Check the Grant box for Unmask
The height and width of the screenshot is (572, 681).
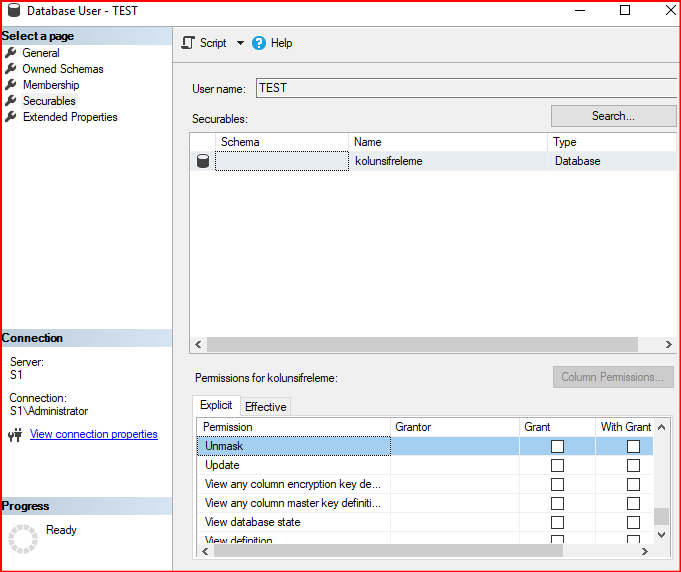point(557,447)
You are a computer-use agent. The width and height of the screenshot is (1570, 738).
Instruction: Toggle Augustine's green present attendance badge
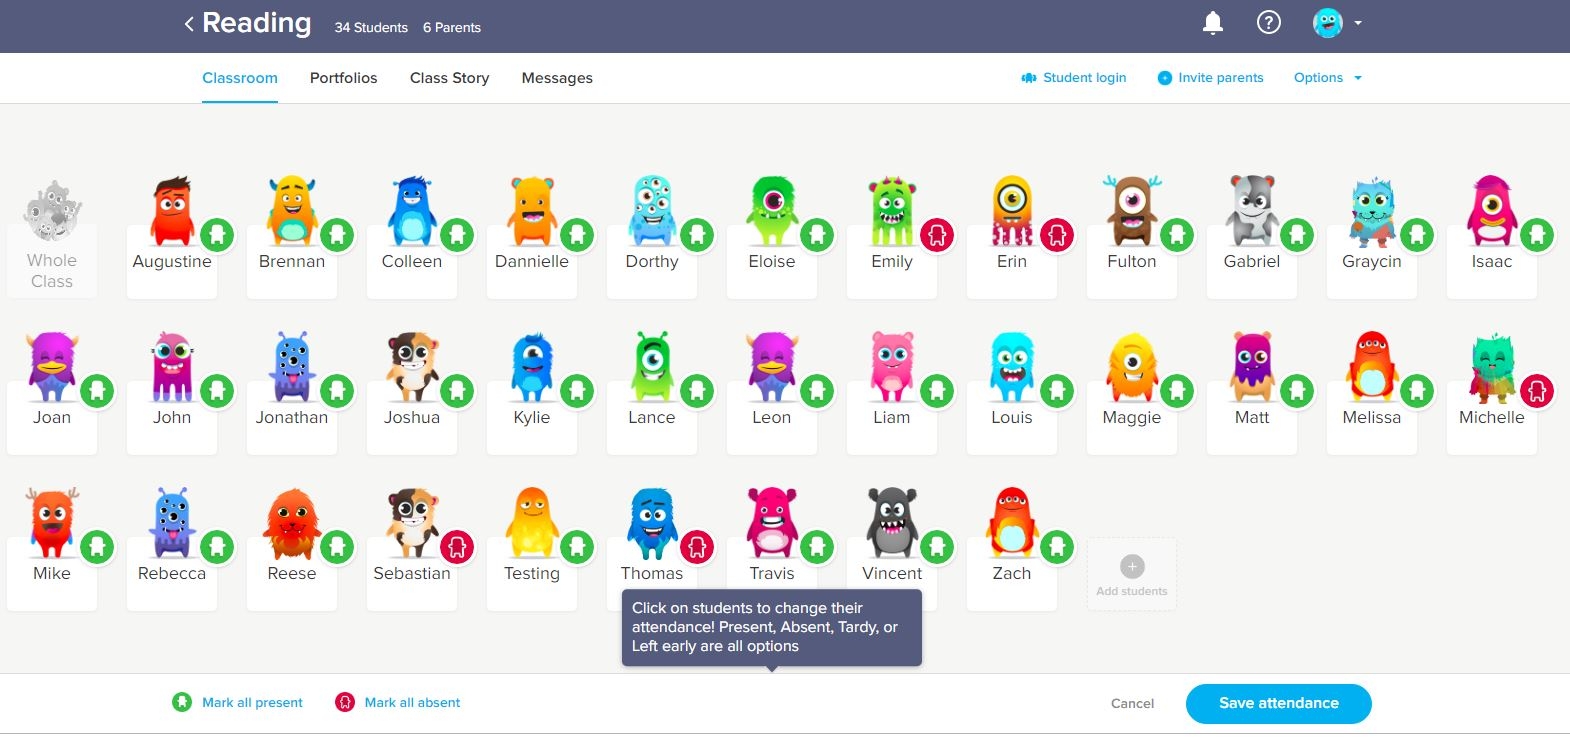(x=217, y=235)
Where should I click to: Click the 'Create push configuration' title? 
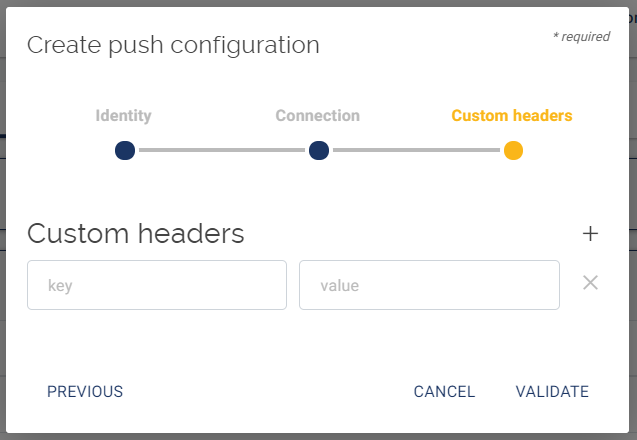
-------
*About this task*. Reproduce the listing word for word, but keep the pictures out of it.

*Task output*.
Check the Grant box for Unmask
The height and width of the screenshot is (572, 681).
point(557,447)
You are a computer-use agent. The width and height of the screenshot is (1570, 738).
Instruction: Toggle Augustine's green present attendance badge
(x=217, y=235)
Where should I click to: Click the 'Create push configuration' title? 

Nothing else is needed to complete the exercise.